What is expected: The word "Select" may appear in some lines of the data; copy every such line.

*** Data provided

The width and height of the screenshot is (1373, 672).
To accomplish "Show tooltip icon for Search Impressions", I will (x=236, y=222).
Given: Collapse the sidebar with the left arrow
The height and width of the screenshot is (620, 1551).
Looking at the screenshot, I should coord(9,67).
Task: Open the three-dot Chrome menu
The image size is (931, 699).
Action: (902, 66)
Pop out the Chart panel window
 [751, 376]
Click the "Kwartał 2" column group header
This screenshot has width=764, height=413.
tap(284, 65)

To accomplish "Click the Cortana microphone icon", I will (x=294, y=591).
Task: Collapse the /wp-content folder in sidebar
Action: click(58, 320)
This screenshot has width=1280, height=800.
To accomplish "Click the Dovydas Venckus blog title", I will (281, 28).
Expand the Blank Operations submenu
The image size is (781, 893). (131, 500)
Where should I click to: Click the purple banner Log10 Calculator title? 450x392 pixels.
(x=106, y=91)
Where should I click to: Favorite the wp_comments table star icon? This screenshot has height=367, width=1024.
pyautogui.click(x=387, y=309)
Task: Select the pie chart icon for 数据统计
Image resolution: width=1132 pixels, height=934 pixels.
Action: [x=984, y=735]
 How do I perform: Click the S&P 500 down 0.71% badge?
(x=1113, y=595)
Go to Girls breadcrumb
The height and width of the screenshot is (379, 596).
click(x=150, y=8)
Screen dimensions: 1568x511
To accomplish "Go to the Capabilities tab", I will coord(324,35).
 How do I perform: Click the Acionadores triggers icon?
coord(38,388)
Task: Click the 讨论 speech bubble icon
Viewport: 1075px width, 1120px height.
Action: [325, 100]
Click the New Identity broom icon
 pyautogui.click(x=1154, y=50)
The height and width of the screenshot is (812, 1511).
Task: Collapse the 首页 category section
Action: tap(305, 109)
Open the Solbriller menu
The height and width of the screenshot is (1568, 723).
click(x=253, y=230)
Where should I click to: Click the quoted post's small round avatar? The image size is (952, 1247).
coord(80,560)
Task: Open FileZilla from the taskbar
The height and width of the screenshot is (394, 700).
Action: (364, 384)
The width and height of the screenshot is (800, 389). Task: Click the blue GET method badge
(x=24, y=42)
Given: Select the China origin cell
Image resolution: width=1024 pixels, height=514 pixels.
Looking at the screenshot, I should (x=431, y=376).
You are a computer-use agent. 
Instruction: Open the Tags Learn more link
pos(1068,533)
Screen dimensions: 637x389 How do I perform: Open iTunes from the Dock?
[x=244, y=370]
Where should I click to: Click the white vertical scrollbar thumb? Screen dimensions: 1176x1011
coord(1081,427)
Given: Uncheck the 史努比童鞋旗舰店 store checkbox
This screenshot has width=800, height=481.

******

Output of the exercise:
Task: Select the pie chart icon for 数据统计
Given: Select the China origin cell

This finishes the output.